A new method significantly increases the truthfulness of large language models and shows that the models know more than they reveal.
Researchers at Harvard University have developed a technique called Inference-Time Intervention (ITI) to improve the truthfulness, or factuality, of large language models – and create a “Honest LLaMA”, as it’s called on GitHub. The work is motivated by the fact that ChatGPT and other chatbots provide correct information in some contexts, but hallucinate in others – so the facts are there, but sometimes lost in the model’s inference.
The team uses linear probes to identify sections in the neural network that have high accuracy in factuality tests using parts of the TruthfulQA benchmark. Once the team has identified these sections in some of the transformer’s attention heads, ITI shifts model activations along these attention heads during text generation.

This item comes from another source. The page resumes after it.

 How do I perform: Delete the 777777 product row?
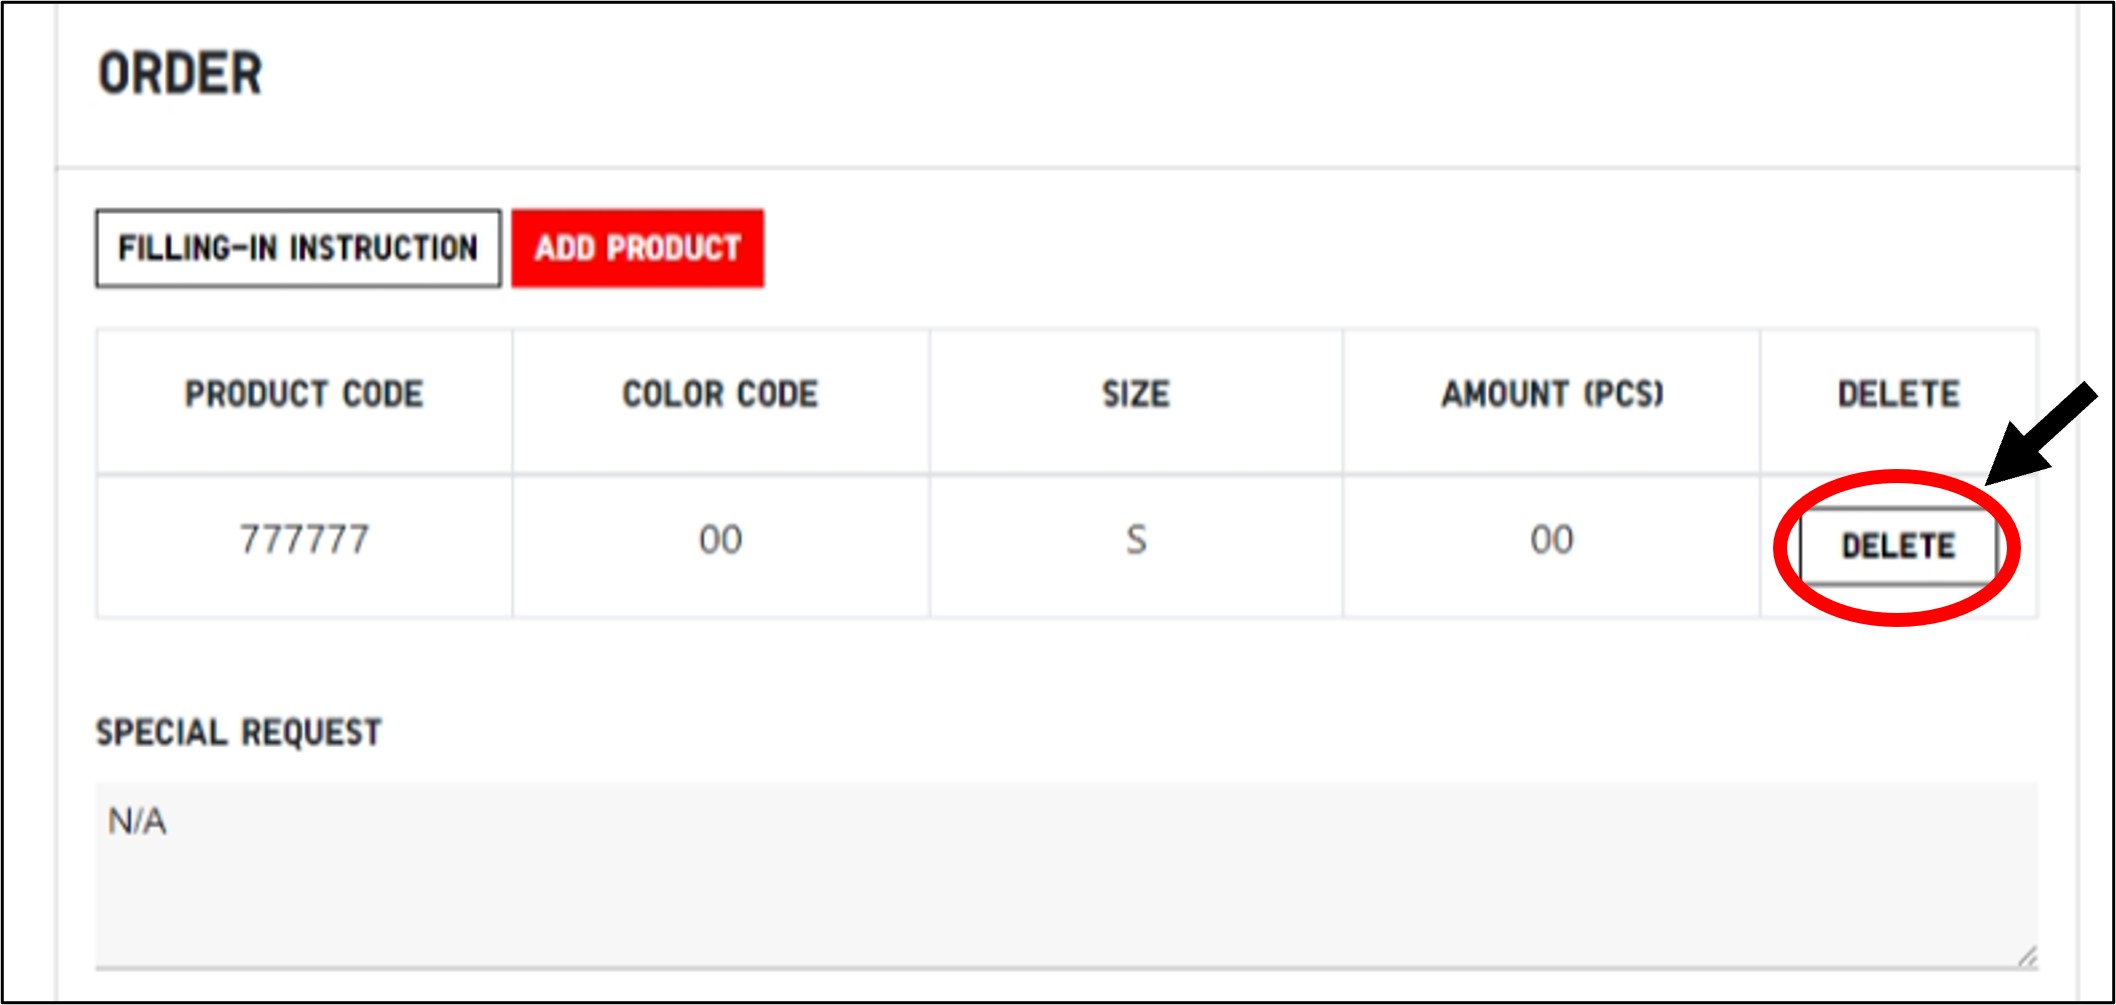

ITI significantly increases Alpaca’s truthfulness
The researchers show that with ITI, the accuracy of the open-source Alpaca model in the TruthfulQA benchmark increases from 32.5 to 65.1 percent, with similar jumps for Vicuna and LLaMA. However, too large a shift in model activations can also have negative consequences: The model denies answers and thus becomes less useful. This trade-off between factuality and helpfulness can be balanced by adjusting the intervention strength of ITI.
ITI has some overlap with reinforcement learning, where human feedback can also increase factuality. However, RLHF can also encourage misleading behavior as the model tries to match human expectations. ITI does not have this problem and is also minimally invasive, requiring little training data and computational power, the researchers say.

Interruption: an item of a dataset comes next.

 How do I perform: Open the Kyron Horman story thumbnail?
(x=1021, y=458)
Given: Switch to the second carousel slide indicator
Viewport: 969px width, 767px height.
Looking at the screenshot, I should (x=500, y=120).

Studies of large language models could lead to a better understanding of “truth”
The team now wants to understand how the method can be generalized to other datasets in a real-world chat setting, and develop a deeper understanding of the trade-off between factuality and helpfulness. In addition, it may be possible in the future to learn the manually identified network segments in a self-supervised manner to make the method more scalable.
Finally, the researchers point out that the topic could also make a wider contribution: “From a scientific perspective, it would be interesting to better understand the multidimensional geometry of representations of complex attributes such as ‘truth’.”
The code and more information are available on GitHub.